▸ PROBLEM
Starting at the line with "Select the 日K daily candlestick tab" in it, reproduce each line below through the last one, exactly, and include nothing else.

▸ RECORDS FOR THE EXERCISE
- - - - - - -
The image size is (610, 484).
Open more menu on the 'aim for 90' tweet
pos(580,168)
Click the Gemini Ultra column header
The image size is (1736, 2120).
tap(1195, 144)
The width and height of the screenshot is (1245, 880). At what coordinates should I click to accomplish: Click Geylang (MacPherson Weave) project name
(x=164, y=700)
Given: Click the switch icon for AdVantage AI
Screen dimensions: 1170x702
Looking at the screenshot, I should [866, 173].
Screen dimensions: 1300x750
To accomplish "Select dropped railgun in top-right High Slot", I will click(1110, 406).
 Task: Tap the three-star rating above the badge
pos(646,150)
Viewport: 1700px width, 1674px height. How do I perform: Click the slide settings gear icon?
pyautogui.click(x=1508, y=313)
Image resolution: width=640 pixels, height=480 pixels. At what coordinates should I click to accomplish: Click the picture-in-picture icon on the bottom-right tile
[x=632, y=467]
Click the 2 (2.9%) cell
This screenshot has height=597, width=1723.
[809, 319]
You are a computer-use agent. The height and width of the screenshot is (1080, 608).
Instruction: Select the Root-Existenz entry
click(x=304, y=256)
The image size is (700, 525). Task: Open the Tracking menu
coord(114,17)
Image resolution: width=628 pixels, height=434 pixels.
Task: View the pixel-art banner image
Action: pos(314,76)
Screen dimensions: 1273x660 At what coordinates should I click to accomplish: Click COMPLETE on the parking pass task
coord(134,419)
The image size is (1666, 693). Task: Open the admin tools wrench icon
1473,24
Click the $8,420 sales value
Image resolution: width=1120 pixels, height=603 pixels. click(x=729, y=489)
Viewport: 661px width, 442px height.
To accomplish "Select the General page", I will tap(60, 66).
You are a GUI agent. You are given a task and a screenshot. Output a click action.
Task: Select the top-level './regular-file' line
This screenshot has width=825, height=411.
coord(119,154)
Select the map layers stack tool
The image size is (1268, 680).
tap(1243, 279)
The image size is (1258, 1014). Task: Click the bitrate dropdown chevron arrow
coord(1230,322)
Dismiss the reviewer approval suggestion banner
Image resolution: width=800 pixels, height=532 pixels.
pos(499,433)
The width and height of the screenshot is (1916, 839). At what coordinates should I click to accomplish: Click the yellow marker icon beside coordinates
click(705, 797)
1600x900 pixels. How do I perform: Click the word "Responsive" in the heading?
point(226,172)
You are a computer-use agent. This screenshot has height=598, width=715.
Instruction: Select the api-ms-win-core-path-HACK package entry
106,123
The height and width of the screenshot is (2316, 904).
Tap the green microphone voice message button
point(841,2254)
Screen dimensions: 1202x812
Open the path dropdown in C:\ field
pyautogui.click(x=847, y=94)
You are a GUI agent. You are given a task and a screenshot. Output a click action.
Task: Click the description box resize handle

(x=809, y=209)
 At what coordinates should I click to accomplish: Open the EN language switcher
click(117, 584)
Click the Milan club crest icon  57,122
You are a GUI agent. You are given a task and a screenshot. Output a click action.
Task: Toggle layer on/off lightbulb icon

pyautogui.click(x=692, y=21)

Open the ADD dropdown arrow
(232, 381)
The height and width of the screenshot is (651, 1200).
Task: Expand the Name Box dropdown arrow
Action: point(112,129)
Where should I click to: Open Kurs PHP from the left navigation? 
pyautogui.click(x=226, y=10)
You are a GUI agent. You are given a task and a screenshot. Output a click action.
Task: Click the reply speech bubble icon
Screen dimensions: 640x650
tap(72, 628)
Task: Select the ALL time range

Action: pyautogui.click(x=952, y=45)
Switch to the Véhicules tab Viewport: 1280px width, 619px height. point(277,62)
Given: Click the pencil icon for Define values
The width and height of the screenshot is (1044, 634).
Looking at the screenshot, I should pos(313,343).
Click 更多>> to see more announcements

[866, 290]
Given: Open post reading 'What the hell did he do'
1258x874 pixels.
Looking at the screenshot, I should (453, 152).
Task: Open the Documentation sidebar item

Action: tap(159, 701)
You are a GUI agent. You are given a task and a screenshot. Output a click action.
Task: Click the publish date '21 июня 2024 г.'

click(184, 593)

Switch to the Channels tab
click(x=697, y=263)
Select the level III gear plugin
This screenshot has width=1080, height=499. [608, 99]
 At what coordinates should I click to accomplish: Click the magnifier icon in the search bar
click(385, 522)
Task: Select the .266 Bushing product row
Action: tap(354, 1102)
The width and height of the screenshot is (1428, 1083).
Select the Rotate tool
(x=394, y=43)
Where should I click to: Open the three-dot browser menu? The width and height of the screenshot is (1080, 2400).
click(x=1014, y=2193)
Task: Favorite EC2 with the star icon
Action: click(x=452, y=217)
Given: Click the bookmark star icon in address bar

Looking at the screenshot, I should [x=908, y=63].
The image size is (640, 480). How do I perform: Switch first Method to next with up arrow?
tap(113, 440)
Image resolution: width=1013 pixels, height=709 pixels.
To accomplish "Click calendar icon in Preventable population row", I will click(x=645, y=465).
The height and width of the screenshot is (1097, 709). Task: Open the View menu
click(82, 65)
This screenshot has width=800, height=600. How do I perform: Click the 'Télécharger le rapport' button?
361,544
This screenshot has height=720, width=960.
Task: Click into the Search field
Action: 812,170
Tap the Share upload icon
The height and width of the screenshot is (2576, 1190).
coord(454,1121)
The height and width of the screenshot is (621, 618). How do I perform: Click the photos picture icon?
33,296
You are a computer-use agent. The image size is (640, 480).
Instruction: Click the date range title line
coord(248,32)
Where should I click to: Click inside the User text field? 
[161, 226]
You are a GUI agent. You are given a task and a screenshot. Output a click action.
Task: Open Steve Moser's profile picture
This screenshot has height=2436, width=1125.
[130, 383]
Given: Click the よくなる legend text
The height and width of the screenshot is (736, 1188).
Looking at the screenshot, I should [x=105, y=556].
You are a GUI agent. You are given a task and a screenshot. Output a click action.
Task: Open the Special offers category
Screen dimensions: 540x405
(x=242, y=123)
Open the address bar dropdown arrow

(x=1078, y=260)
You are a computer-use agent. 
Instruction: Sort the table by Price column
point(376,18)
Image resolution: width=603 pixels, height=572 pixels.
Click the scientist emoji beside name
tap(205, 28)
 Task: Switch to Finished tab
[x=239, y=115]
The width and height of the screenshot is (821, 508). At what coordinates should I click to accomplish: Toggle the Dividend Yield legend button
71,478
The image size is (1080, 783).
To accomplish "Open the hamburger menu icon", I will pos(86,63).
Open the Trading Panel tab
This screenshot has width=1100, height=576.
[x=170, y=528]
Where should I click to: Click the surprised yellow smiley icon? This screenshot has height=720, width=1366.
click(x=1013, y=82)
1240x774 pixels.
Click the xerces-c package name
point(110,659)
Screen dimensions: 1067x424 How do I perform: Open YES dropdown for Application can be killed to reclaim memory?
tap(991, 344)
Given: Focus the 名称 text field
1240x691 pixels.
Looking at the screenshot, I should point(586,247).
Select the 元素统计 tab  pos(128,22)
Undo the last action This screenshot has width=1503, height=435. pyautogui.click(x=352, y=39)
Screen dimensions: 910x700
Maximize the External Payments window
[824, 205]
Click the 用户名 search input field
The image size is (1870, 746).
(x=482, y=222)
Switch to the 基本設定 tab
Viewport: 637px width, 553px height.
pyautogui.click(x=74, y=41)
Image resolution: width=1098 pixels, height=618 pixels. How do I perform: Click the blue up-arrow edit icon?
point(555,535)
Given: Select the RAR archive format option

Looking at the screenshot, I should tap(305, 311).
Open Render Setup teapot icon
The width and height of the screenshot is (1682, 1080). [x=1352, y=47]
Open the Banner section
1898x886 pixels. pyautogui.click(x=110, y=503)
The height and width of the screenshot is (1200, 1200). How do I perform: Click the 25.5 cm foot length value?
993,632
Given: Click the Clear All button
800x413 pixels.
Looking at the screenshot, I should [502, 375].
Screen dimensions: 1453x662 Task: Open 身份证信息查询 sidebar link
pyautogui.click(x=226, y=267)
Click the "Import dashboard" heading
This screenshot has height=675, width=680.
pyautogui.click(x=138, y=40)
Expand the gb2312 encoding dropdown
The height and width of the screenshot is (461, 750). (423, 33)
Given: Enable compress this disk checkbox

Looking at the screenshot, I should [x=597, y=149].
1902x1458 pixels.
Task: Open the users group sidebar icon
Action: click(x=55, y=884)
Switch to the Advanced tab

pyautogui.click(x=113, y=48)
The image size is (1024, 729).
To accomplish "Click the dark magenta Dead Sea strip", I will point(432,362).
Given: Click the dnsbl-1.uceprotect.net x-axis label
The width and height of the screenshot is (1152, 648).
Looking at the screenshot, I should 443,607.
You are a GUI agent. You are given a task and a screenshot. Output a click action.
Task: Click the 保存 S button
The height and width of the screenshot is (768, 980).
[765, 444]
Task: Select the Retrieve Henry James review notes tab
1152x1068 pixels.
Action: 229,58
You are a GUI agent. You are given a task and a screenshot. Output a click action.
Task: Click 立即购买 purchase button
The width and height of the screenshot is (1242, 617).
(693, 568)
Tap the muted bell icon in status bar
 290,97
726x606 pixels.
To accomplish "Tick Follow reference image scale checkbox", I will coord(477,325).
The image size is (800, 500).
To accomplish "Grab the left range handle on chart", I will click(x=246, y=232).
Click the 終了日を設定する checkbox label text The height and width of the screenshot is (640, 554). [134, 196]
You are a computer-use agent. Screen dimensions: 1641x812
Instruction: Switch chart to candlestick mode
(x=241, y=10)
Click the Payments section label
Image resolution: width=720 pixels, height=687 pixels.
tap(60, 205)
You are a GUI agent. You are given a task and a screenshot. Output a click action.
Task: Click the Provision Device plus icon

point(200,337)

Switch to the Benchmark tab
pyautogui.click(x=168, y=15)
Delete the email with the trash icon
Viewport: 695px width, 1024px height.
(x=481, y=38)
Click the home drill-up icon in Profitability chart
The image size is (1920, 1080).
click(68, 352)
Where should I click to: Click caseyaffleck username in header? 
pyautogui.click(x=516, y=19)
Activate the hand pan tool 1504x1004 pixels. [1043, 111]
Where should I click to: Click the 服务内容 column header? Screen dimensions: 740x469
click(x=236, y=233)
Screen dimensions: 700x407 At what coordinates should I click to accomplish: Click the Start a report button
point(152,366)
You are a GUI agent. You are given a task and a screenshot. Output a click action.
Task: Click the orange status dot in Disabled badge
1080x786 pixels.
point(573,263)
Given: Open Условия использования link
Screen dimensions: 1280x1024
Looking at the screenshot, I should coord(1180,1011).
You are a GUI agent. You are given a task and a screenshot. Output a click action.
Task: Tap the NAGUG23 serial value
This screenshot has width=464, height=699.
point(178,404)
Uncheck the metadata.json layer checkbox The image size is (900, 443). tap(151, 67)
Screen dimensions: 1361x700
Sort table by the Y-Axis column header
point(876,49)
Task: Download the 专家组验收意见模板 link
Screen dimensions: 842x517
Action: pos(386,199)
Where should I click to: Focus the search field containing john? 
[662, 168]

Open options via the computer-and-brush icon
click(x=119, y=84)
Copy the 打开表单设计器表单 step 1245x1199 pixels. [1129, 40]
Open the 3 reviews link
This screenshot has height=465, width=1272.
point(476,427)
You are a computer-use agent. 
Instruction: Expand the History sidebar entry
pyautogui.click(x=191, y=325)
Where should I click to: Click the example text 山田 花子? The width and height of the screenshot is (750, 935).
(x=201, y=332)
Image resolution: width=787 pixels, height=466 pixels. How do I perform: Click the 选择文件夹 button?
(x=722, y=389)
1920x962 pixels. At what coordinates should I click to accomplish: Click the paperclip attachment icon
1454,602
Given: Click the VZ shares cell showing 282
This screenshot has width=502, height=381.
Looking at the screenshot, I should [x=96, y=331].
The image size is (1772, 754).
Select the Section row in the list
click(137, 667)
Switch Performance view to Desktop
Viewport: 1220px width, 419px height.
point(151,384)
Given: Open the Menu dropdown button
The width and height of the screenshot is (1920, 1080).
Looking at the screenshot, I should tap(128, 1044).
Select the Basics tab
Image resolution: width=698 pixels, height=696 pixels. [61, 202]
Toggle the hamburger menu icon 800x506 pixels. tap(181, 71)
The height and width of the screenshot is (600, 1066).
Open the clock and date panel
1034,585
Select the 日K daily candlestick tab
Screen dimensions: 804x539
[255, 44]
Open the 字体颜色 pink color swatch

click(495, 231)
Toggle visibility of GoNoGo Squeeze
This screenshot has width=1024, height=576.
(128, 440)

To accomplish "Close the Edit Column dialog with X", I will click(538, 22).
- - - - - - -
▸ RESULT FOR THIS EXERCISE
Select the 日K daily candlestick tab
Screen dimensions: 804x539
[255, 44]
Open the 字体颜色 pink color swatch

click(495, 231)
Toggle visibility of GoNoGo Squeeze
This screenshot has width=1024, height=576.
(128, 440)

To accomplish "Close the Edit Column dialog with X", I will click(538, 22).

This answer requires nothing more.